Droit de manifester: nouvelles requêtes de syndicats devant le Conseil d’Etat

PARIS, 19 juin 2020 (AFP) – La CGT, Force ouvrière, Solidaires, le Syndicat des avocats de France, le Syndicat de la magistrature et l’association Droit au Logement ont déposé de nouvelles requêtes devant le Conseil d’Etat contre un décret instaurant « un régime d’autorisation de manifester », ont-elles estimé vendredi dans un communiqué.

Saisi par la CGT et la Ligue des droits de l’Homme (LDH), le Conseil d’Etat a levé le 13 juin l’interdiction des rassemblements de plus de dix personnes, imposée dans le cadre de l’état d’urgence sanitaire, rétablissant ainsi la liberté de manifester, dans le respect des « mesures barrières ».

De nouvelles modalités, contenues dans un décret datant du 14 juin, prévoient que les organisateurs de manifestation adressent au préfet de département une « déclaration », qui « tient lieu de demande d’autorisation ».

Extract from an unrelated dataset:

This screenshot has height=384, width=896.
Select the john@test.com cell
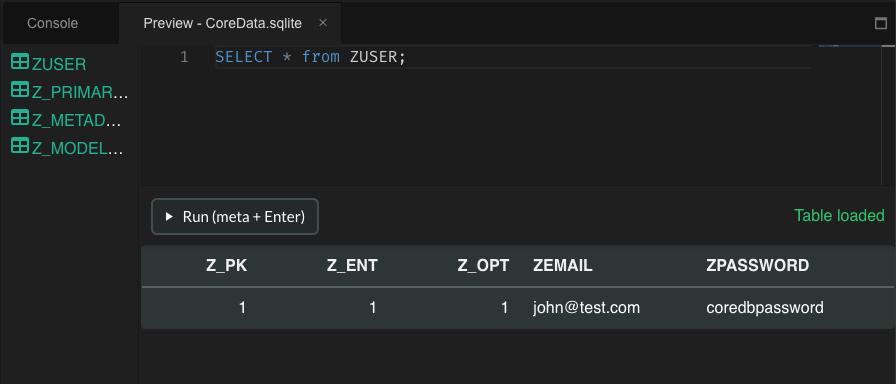586,308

Les syndicats dénoncent ce « régime d’autorisation inédit ». « En moins de deux jours, sans débat, sans vote, sans consultation, le gouvernement a construit de toute pièce et imposé un régime qui vient bouleverser des décennies de libertés », écrivent-ils.

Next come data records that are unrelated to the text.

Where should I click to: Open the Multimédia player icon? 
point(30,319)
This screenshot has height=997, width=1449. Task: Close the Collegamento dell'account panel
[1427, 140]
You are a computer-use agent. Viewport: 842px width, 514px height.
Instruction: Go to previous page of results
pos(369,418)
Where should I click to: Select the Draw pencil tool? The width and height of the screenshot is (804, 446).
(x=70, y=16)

« Le gouvernement ne peut pas décider seul du cadre dans lequel s’exercent les libertés fondamentales », ajoutent-elles, prévenant qu’elles « ne demanderont pas l’autorisation de manifester (leurs) idées, (leurs) opinions, (leurs) revendications ».

« C’est pourquoi le Syndicat des avocats de France, le Syndicat de la magistrature, la FSU, l’union syndicale Solidaires, la CGT, FO, et Droit au Logement, ensemble, ont saisi le Conseil d’État de plusieurs requêtes, afin que soit préservée la liberté de manifester ».

Les requêtes ont été déposées le 17 juin. Il s’agit d’un référé suspension et d’un recours en annulation, selon les documents dont l’AFP a obtenu copie.

Les avocats estiment que l’autorisation n’a « aucune valeur ajoutée pour la prévention des risques sanitaires inhérents à une manifestation », notamment parce que « le régime de déclaration incite déjà les organisateurs à prendre toute les diligences pour assurer le bon déroulement de la manifestation et à les porter à la connaissance de l’administration ».

Pour eux, la mise en place d’un régime d’autorisation « qui ne répond manifestement à aucune nécessité génère au mieux une incompréhension, et au pire le sentiment que la mesure poursuit une autre finalité, à laquelle ne serait pas étranger l’intérêt pour les pouvoirs publics de retarder l’expression des mouvements sociaux ».

Les syndicats attaquent aussi l’article 3 du décret du 31 mai prescrivant les mesures générales nécessaires pour faire face à l’épidémie dans le cadre de l’état d’urgence sanitaire. Il précise qu' »aucun événement réunissant plus de 5.000 personnes ne peut se dérouler sur le territoire de la République jusqu’au 31 août 2020″.

« Cette mesure n’est pas nécessaire, car le risque sanitaire ne dépend pas de ce qu’une manifestation dépasse ou non le nombre de 5.000 participants. Les conditions d’organisation et de déroulement sont les mêmes que la manifestation rassemble 3.000 ou 8.000 personnes », argumentent les avocats.

Elle « n’est pas adaptée, puisqu’il est impossible de déterminer à l’avance si une manifestation prévue pour quelques milliers de participants rassemblera plus de 5.000 personnes » et elle est « disproportionnée puisqu’elle présente un caractère général et absolu ». Cet article « méconnaît gravement le droit d’expression collective des idées et des opinions, le droit de manifester, la liberté syndicale », ajoutent-ils.